▶ **PASSAGE GIVEN**
•••••

He has had numerous roles in-house, including two stints as the first in-house lawyer in a business: firstly, at Cbus Super Fund, and now at Sydney Fish Market.

Speaking recently on The Corporate Counsel Show, Mr Guilday reflected on the first stint, saying that it was a “real privilege to be able to go in and set the scene for how legal services were going to be delivered from an internal perspective”.


“With all first-time lawyers at companies, those businesses have obviously had external legal advice in the past, and so the first thing one has to do is get a handle on what type of legal services are being provided, who’s providing them, and how things can be improved,” he listed.

In the cases of both Cbus and Sydney Fish Market, the businesses were proactively looking to hire a legal counsel, he explained – with the reasons for doing so being similar.

“In both cases, the companies had experienced, over a period of time, significant reliance on external lawyers, which obviously comes with a huge cost. And, so, the reason [for hiring me] was to try and reduce costs,” he said.

•••••

▶ **LISTING**
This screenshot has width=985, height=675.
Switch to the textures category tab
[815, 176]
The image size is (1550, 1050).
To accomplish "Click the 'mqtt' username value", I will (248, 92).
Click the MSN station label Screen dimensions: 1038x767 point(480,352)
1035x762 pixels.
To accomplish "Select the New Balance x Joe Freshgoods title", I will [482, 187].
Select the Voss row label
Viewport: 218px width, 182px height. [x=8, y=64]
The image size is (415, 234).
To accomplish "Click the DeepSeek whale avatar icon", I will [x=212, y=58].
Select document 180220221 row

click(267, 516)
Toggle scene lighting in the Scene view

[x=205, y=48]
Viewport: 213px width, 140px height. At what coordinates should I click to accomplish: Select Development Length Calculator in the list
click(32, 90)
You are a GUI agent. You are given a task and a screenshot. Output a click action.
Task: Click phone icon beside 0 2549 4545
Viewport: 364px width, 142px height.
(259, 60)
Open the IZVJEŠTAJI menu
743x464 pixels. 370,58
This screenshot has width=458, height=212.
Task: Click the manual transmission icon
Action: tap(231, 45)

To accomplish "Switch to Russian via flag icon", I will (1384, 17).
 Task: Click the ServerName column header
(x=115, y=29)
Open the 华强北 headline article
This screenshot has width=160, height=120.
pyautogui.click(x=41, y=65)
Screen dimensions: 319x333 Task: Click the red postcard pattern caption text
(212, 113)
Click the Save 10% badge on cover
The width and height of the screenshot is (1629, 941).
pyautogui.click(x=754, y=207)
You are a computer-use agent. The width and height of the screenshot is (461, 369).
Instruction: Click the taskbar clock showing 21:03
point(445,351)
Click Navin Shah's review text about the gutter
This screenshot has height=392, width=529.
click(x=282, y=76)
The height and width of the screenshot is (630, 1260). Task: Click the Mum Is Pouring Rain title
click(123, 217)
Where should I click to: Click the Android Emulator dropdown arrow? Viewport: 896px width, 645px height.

•••••

▶ **WORK TO COMPLETE**
1. Translate this sentence from the passage about in-house legal roles into Spanish: "In the cases of both Cbus and Sydney Fish Market, the businesses were proactively looking to hire a legal counsel, he explained – with the reasons for doing so being similar."
2. According to the passage about in-house legal roles, where did Mr Guilday first serve as the first in-house lawyer in a business?
3. From the passage about in-house legal roles, write out the words from "Speaking recently on" to "so being similar.".
Answer using only the passage about in-house legal roles.

▶ **ANSWERS FOR THIS EXERCISE**
1. En los casos tanto de Cbus como de Sydney Fish Market, las empresas buscaban de forma proactiva contratar a un asesor jurídico, explicó, y los motivos para hacerlo eran similares.

2. At Cbus Super Fund.

3.
Speaking recently on The Corporate Counsel Show, Mr Guilday reflected on the first stint, saying that it was a “real privilege to be able to go in and set the scene for how legal services were going to be delivered from an internal perspective”.


“With all first-time lawyers at companies, those businesses have obviously had external legal advice in the past, and so the first thing one has to do is get a handle on what type of legal services are being provided, who’s providing them, and how things can be improved,” he listed.

In the cases of both Cbus and Sydney Fish Market, the businesses were proactively looking to hire a legal counsel, he explained – with the reasons for doing so being similar.